[The records Boundary: Start]

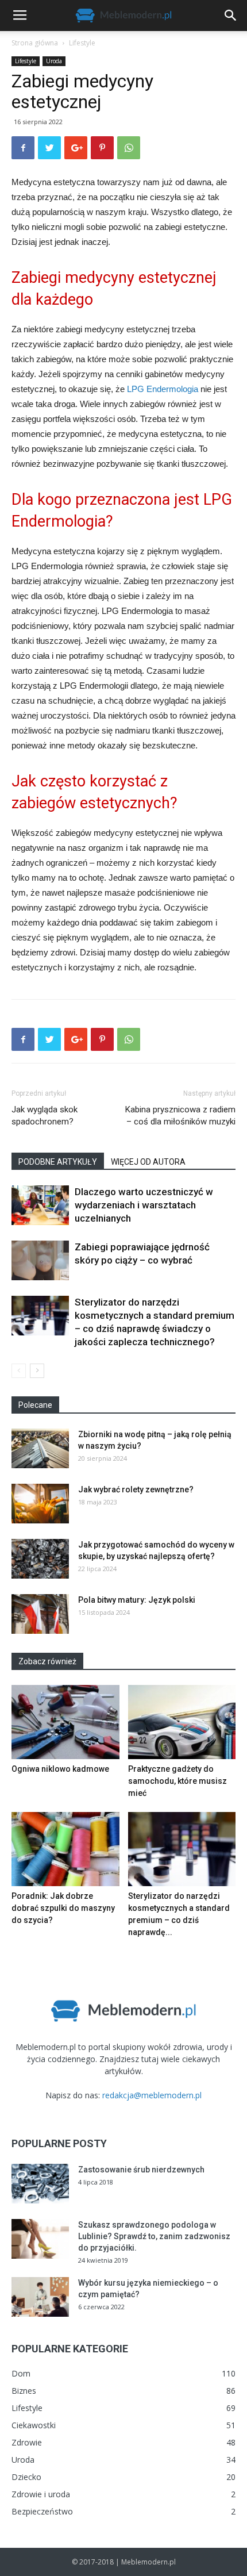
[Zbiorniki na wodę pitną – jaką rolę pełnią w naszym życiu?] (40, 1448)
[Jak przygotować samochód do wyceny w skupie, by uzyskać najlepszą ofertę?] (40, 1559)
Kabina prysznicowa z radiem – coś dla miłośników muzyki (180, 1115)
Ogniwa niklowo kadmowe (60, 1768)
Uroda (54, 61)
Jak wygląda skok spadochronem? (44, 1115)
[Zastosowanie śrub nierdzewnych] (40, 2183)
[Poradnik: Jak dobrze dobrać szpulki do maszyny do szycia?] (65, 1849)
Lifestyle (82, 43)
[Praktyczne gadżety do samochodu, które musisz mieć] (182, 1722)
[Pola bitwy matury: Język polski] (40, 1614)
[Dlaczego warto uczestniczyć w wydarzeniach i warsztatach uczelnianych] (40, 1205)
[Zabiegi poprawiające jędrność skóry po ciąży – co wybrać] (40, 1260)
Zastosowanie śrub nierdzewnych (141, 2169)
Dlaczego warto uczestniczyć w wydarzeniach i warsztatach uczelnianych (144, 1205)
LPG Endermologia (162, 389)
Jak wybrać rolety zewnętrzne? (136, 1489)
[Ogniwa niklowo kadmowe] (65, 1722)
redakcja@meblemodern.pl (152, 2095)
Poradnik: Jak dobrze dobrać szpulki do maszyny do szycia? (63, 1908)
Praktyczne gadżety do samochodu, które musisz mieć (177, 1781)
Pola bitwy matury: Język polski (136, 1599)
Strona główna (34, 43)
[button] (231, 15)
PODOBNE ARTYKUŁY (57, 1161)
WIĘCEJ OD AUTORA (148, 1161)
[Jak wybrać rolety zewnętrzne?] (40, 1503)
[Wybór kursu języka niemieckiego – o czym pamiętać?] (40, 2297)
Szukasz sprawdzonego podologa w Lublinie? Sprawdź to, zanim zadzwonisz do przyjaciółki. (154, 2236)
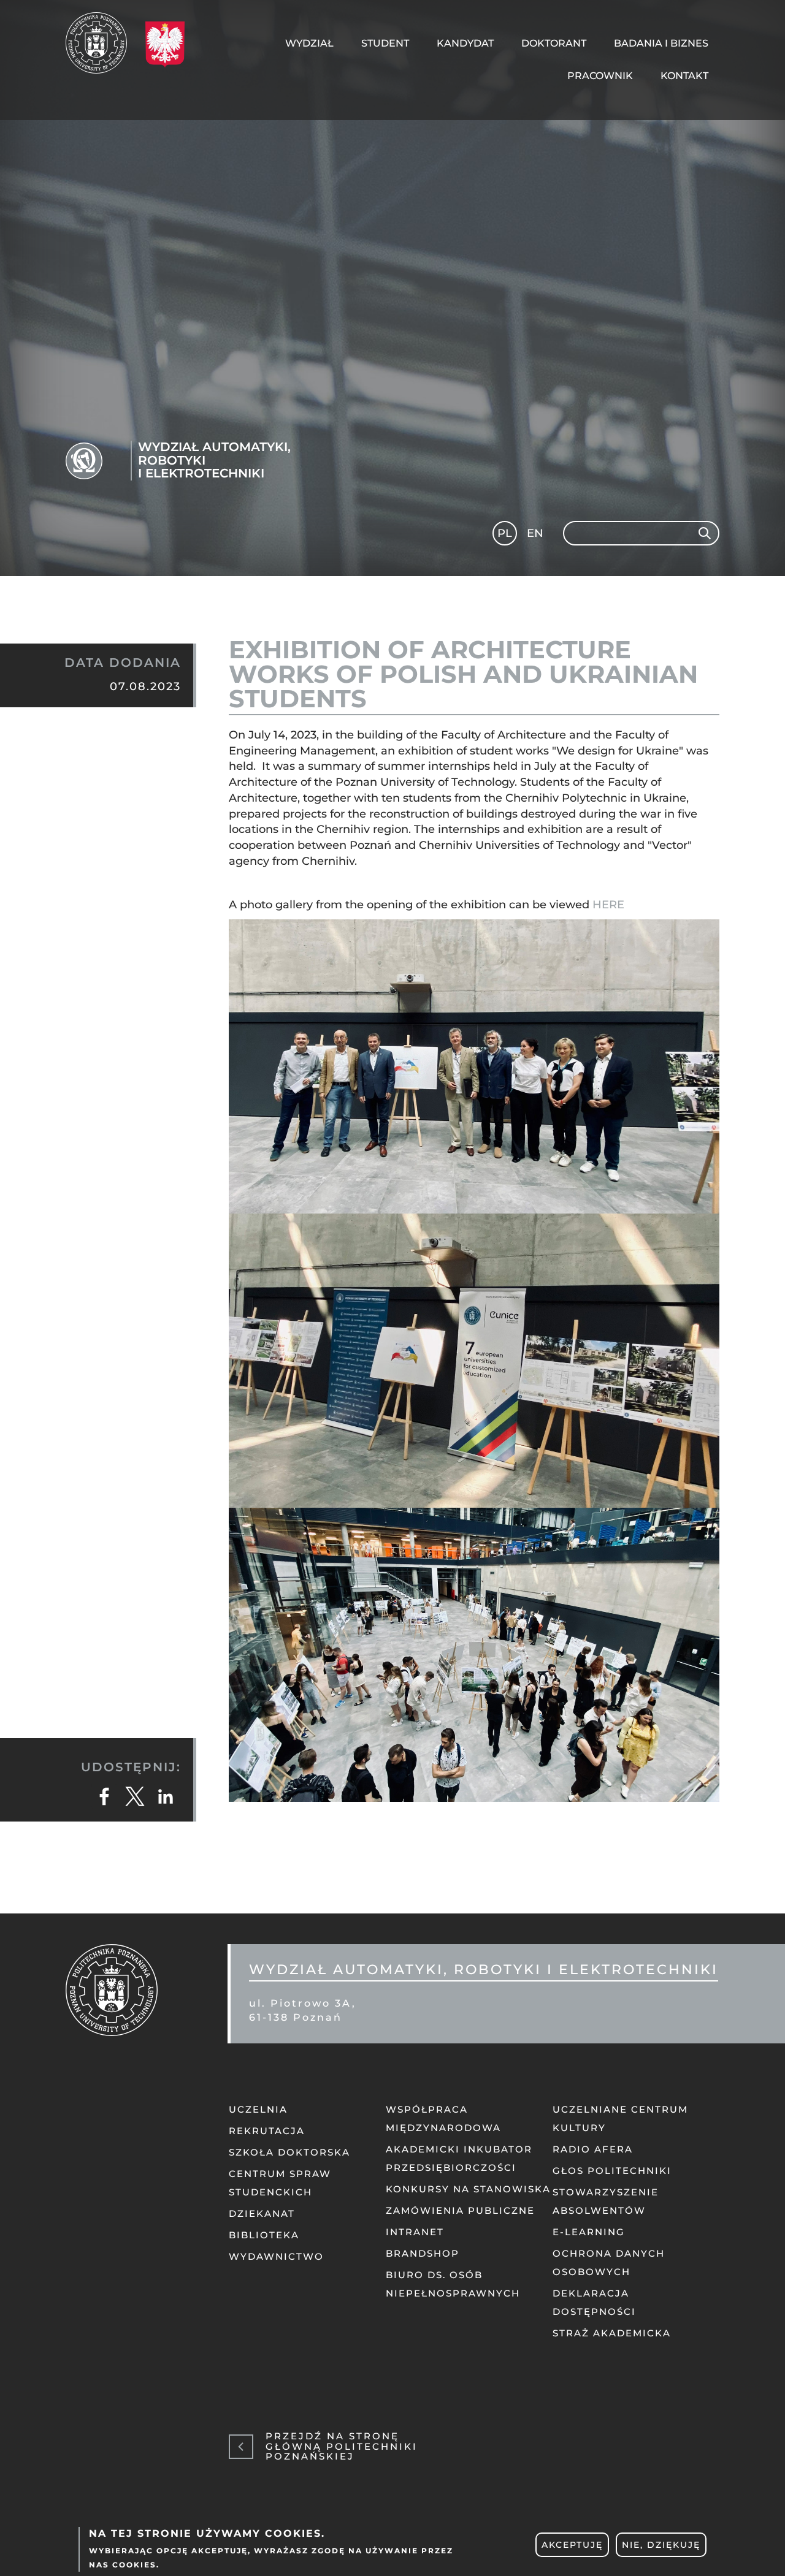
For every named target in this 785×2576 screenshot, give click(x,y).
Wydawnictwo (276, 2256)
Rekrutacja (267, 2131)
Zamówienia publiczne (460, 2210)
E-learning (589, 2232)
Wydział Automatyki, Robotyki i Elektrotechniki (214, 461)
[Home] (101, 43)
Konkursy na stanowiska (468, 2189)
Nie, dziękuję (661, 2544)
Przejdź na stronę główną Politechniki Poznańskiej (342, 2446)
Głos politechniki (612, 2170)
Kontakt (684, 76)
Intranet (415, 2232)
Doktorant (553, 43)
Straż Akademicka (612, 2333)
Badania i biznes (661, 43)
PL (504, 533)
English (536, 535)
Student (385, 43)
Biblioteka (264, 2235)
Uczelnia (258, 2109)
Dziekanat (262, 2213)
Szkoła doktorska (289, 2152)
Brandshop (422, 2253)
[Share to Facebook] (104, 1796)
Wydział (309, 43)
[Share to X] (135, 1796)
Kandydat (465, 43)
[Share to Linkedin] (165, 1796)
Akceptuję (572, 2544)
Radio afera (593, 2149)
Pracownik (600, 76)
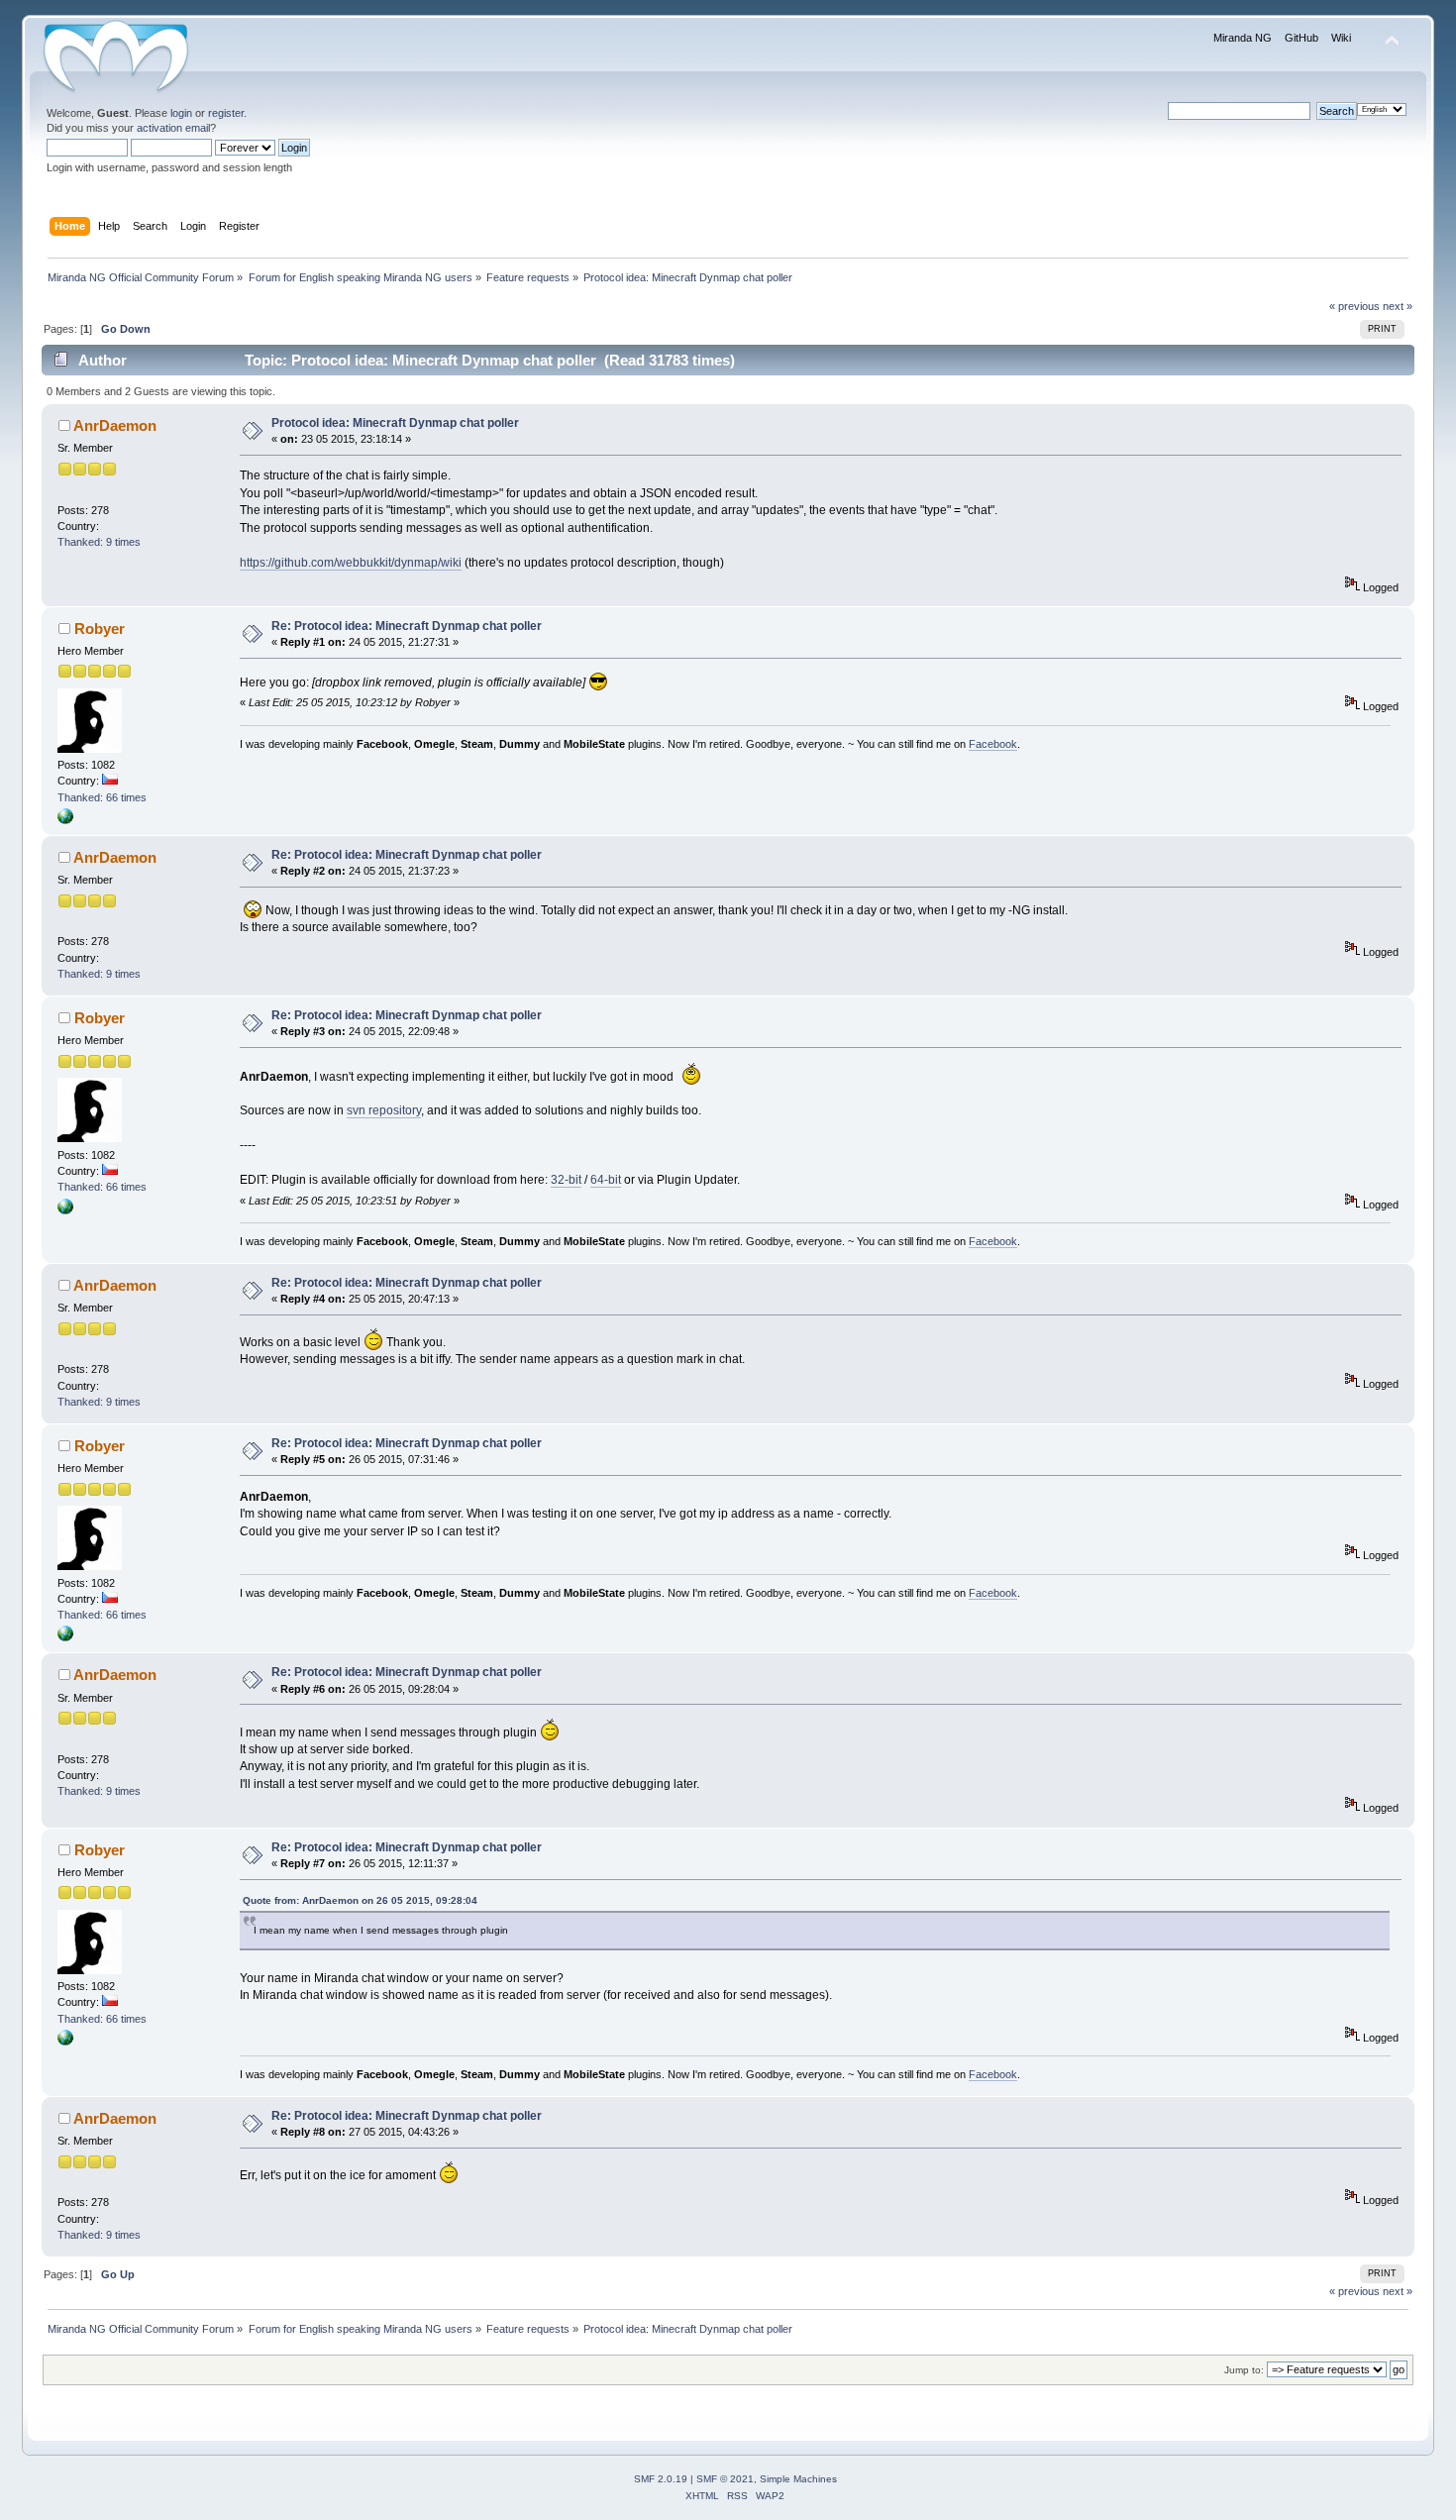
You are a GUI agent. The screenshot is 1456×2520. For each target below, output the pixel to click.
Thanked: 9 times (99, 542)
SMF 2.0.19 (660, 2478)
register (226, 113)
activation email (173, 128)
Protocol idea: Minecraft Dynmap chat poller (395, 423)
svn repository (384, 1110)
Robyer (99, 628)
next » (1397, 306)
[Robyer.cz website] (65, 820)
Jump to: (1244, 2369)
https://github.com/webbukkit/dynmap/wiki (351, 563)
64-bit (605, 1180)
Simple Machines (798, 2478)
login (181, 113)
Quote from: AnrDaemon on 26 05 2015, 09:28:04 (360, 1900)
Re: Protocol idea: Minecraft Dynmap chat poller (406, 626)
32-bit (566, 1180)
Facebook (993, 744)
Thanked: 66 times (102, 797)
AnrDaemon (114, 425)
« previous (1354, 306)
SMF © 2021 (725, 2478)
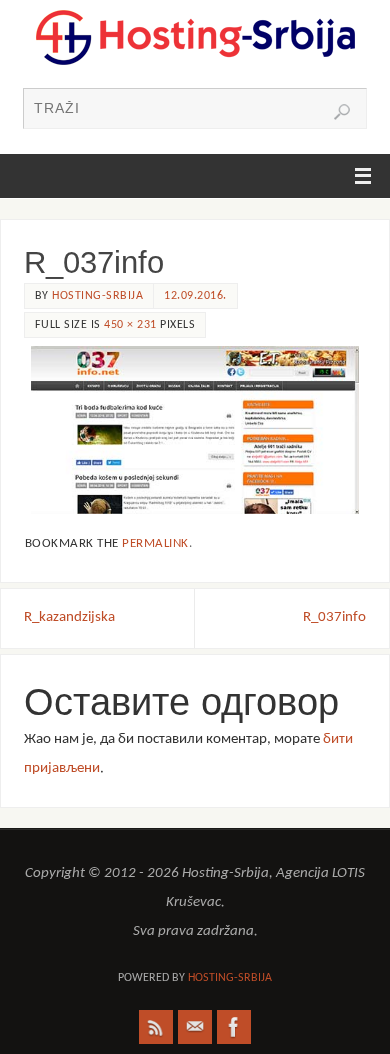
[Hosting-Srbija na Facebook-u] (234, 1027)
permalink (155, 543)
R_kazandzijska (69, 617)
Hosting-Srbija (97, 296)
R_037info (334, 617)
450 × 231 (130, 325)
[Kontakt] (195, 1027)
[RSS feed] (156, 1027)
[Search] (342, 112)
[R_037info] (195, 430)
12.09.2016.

[The records Boundary: End]

Assignment – The lines from the top of the data above through the one holding "[Praktyczne gadżety do" are to be repeated exactly, and only those, with no pictures.

Task answer –
[Zbiorniki na wodę pitną – jaką rolę pełnią w naszym życiu?] (40, 1448)
[Jak przygotować samochód do wyceny w skupie, by uzyskać najlepszą ofertę?] (40, 1559)
Kabina prysznicowa z radiem – coś dla miłośników muzyki (180, 1115)
Ogniwa niklowo kadmowe (60, 1768)
Uroda (54, 61)
Jak wygląda skok spadochronem? (44, 1115)
[Zastosowanie śrub nierdzewnych] (40, 2183)
[Poradnik: Jak dobrze dobrać szpulki do maszyny do szycia?] (65, 1849)
Lifestyle (82, 43)
[Praktyczne gadżety do samochodu, które musisz mieć] (182, 1722)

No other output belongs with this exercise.